Сахая! О, святая женщина! Другая взвилась бы от ярости. Не взвилась – так надулась бы. Отвернулась капризно-презрительно.
Нежная благодарность хлынула в душу Кэремясова: понимает! Хоть жена понимает его страдания… И заплакать хотелось. Оросить ее лик живительной влагою. И тем высказать бессловесное, невыразимое. Заодно испросить прощения, смыв позор свой; очиститься от презрения к себе.
– Сахаюшка…
– Милый мой, можно ли так изнурять себя? Не жалеешь себя, родной…
«Знать бы, вернулся Зорин? Чем черт не шутит, вдруг привезет благую весть…» Мысли крутились далеко отсюда; и сам он был не здесь – пустой оболочкою разве. О чем ворковала его благоверная, не слыхал.
– Мэндэ!..
– Слушаю… – Спохватился: не в кабинете он. – Слышу, слышу, ласточка. – И опять охватила нежность.
– А коль слушаешь, засни. Что, план сам собою выполнится, если ты вот так, с открытыми глазами, проваляешься ночь напролет? Так и помешаться недолго, милый.
– Знаю.
– Ладно, я тебя убаюкаю. – Сахая еще теснее прильнула горячей грудью, принялась ладошкой легонько постукивать его по груди. – Ну, усни, засыпай… Баюшки-баю… Баю-бай… Примерное дитя должно быть послушным… Баю-бай…

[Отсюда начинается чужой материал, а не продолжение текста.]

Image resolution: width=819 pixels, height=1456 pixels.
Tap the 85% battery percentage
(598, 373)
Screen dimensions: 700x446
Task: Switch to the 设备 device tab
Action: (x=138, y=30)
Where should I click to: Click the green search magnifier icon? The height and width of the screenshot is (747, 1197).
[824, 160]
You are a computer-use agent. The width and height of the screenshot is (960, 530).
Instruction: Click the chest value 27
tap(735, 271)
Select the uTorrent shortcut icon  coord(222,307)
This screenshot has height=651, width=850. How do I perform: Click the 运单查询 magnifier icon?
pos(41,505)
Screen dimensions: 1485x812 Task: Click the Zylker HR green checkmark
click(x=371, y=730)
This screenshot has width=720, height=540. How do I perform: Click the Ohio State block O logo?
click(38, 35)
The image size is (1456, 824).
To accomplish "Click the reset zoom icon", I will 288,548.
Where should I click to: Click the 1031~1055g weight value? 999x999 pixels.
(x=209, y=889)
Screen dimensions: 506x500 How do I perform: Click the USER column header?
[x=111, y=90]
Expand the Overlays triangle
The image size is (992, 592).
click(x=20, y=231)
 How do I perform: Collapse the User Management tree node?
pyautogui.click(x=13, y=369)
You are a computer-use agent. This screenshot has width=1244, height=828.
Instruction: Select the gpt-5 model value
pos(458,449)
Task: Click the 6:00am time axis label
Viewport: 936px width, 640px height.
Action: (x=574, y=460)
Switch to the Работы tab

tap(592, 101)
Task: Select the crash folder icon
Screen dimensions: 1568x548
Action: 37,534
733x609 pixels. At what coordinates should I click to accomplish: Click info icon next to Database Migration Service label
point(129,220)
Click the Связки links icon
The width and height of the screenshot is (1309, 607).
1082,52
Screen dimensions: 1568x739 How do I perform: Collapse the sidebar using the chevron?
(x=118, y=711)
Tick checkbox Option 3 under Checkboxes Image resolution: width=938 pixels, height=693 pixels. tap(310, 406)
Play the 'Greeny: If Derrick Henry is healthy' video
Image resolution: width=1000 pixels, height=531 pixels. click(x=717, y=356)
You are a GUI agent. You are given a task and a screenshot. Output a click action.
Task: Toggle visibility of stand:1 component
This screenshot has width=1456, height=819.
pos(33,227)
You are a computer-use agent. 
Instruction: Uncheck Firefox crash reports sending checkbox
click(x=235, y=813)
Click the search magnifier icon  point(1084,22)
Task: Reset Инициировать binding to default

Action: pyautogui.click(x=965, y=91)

Телячьи нежности, отчего совсем недавно он готов был впасть в гнев, оказывается, могут быть так приятны. Смущенный этим открытием, он лежал, сдерживая необыкновенную радость.
– Я уже сплю… Спасибо тебе, мое солнышко… Спи и ты…
Постепенно шепот гас, становился все глуше, невнятнее:
– Баю… бай…
Незаметно для себя она уснула, ласково мурлыча и постанывая, щекоча легким дыханием его шею.
Трепеща спугнуть хрупкий сон той, кого он теперь любил как никогда прежде, ибо и не подозревал, что возможно так любить, замер. Может, впервые знал (знал неопровержимо и наверняка!): он – СЧАСТЛИВ! Почему же впервые? Разве не бывало, что, пожираемый безумным пламенем страсти, он благословлял временную смерть-бессмертие? О сладость небытия! В ней полнота жизни. Помнится, точно током ударило: «Диалектика!» Думал ли о чем подобном теперь? И в голову не могло прийти. О ней – только. Это-то и счастье!
Сахая…
Мэндэ Семеновичу вдруг померещилось-показалось, будто знал эту женщину всегда, еще до своего фактического рождения – в преджизни, ежели такое бывает. А почему бы нет? – встал было на дыбы. Впрочем, тут же и стушевался. Подавил слепой бунт суеверия. На самом-то деле со дня их первой встречи в прошлом месяце минуло всего три года. Всего? Главное: Кэремясов не смел и представить, как он вообще мог жить раньше, не подозревая о ее существовании на свете? «О жизнь моя!» – вскричало, точно ужаленное, сердце.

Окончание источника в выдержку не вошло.